WORK TO BE COMPLETED
Please go through the records below and return every line holding the word "right".

Saved data entries
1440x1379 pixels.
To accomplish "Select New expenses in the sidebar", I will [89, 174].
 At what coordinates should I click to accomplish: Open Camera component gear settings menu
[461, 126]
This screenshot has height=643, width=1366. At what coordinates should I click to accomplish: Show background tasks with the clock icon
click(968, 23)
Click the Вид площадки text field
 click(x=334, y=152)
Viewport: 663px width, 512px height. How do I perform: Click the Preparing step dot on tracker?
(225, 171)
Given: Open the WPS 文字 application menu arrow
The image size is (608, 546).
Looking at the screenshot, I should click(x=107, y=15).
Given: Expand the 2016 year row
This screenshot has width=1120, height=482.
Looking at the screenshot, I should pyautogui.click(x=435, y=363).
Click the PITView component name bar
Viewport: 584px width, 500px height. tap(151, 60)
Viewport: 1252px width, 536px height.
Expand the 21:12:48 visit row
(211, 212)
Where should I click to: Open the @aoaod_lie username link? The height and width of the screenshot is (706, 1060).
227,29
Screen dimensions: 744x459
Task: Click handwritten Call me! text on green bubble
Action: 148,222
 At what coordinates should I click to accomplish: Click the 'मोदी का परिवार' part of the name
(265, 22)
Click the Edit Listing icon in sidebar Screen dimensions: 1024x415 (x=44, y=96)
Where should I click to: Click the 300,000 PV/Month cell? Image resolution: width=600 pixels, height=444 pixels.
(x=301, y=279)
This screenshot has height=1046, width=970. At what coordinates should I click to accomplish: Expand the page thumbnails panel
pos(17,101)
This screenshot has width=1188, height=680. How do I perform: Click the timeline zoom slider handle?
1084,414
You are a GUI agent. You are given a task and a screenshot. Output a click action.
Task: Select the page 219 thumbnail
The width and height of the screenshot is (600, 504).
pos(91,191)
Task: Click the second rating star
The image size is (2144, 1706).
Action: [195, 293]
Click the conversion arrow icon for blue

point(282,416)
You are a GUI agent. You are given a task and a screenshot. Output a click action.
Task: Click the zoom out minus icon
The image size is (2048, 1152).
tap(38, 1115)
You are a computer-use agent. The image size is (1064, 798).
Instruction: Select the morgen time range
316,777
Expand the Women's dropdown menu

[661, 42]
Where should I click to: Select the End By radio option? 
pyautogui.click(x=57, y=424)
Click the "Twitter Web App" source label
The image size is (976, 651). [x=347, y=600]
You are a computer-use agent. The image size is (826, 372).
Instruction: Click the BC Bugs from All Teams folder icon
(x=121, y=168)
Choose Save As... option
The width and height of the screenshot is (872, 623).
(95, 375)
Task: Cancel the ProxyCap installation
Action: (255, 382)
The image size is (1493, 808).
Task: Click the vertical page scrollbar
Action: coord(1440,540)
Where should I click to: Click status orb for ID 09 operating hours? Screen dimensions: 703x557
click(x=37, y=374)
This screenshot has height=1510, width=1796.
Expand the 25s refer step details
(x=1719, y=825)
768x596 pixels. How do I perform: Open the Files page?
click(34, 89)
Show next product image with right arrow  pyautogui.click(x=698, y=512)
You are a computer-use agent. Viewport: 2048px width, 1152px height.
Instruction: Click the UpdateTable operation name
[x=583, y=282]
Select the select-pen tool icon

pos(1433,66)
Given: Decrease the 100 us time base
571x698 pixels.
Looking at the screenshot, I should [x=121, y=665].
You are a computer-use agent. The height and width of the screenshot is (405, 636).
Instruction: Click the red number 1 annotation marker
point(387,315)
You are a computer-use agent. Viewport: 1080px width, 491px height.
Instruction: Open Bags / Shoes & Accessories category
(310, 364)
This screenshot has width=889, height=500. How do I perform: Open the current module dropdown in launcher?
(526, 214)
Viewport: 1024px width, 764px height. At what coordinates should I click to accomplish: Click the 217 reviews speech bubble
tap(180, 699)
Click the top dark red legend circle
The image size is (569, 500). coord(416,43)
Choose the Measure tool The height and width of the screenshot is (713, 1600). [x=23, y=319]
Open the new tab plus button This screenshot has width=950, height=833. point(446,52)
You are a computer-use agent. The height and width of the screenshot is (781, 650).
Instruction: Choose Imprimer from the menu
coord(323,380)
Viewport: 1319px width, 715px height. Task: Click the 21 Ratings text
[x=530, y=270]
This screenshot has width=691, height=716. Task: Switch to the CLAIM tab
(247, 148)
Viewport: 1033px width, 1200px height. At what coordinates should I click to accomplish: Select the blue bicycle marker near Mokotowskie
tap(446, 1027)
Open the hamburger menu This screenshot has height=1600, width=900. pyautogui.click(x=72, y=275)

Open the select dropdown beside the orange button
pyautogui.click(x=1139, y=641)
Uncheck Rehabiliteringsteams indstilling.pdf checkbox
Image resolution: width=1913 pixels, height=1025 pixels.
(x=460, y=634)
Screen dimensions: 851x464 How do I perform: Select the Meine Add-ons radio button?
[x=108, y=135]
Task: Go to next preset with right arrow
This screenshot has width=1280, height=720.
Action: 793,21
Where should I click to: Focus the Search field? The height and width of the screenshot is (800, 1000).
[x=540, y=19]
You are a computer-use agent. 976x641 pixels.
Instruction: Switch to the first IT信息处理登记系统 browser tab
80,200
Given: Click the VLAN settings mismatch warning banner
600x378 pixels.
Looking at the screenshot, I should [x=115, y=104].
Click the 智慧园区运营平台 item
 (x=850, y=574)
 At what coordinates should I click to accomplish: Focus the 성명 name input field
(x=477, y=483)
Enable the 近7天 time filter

RESPONSE BELOW
Show next product image with right arrow  pyautogui.click(x=698, y=512)
Task: Go to next preset with right arrow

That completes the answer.